“Wall paper hanging is like upholstering a room”

Heidi L. Johnson. Photo by Tom Adams
Heidi L. Johnson. Photo by Tom Adams

There are 6 weeks left until the Lowell Folk Festival. Between now and then, we are posting examples of folk crafts that will be demonstrated in Lucy Larcom Park. Our theme is paper traditions, and that includes the occupational craft  of paper hanging.

Heidi L. Johnson is pretty sure her passion for paperhanging started in her grandmother’s guestroom where the walls were papered with a faux bois of white and beige with lavender roses.   As a five year old, she’d stare at the walls. “I was figuring out pattern repeat. I knew a machine had printed that and I could tell that it had to be engineered around the room.”

The tools of the paperhangers’ trade may be simple (straight edge razor blades, levels, electronic lasers, bristle sweeps, and pasting machines), but their use requires great skill. In fact, wallpaper hanging is considered a higher trade in the building trades. It demands planning, engineering skills, visualizing patterns, knowing materials, prepping walls, and applying the product swiftly and accurately.  “It looks easier than it is,” Heidi says, adding that wallpaper hanging is like upholstering a room. “The sign of a good craftsman is to hide the skill.”

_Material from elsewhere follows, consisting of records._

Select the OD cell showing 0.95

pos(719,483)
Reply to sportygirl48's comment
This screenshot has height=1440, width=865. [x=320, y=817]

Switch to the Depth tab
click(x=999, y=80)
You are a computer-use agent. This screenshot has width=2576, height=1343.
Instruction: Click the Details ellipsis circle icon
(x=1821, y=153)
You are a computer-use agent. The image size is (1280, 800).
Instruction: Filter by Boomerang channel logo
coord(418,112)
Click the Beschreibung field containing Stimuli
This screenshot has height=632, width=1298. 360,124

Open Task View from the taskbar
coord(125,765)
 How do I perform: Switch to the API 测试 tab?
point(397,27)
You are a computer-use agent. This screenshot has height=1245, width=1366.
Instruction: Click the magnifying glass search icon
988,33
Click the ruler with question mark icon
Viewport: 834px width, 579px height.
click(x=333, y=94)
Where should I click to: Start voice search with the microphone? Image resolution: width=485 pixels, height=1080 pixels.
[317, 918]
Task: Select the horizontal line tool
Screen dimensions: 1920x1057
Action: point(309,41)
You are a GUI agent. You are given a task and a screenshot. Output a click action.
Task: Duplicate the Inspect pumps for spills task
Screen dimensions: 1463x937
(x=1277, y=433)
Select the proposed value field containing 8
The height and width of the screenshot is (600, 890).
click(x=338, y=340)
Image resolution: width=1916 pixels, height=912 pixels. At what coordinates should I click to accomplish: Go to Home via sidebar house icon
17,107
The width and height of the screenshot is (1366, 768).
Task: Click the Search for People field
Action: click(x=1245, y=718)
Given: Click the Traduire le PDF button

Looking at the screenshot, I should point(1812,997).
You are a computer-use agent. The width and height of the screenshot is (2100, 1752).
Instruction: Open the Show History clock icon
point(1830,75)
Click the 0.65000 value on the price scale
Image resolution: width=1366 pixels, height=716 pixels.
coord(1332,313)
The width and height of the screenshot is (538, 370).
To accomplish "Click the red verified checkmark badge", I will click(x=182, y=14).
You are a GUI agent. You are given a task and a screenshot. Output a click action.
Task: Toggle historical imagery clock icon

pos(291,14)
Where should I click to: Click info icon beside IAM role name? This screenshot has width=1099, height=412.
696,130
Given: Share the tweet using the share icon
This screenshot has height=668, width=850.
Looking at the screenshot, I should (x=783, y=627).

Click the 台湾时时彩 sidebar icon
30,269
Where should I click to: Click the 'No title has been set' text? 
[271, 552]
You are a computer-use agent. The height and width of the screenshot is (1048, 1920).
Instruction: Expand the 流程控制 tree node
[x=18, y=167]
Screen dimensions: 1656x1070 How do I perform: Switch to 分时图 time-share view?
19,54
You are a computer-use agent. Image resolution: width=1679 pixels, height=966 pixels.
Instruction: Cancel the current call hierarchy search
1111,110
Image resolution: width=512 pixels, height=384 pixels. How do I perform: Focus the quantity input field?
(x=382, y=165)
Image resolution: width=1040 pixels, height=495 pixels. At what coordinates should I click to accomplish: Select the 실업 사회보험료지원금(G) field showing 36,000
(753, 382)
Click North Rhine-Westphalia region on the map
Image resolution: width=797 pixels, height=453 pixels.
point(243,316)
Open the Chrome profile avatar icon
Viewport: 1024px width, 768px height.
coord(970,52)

Rolling out a sample of wallpaperHeidi’s background in textile design and her experience in designing and manufacturing wallpaper, make her especially well-suited to papering interiors. She has been a member of the National Guild of Professional Paperhangers since 1994, an occupational group she describes as “the paper geeks of the industry.”

Heidi will be demonstrating her craft at the 2014 Lowell Folk Festival in the Folk Craft area along Lucy Larcom Park.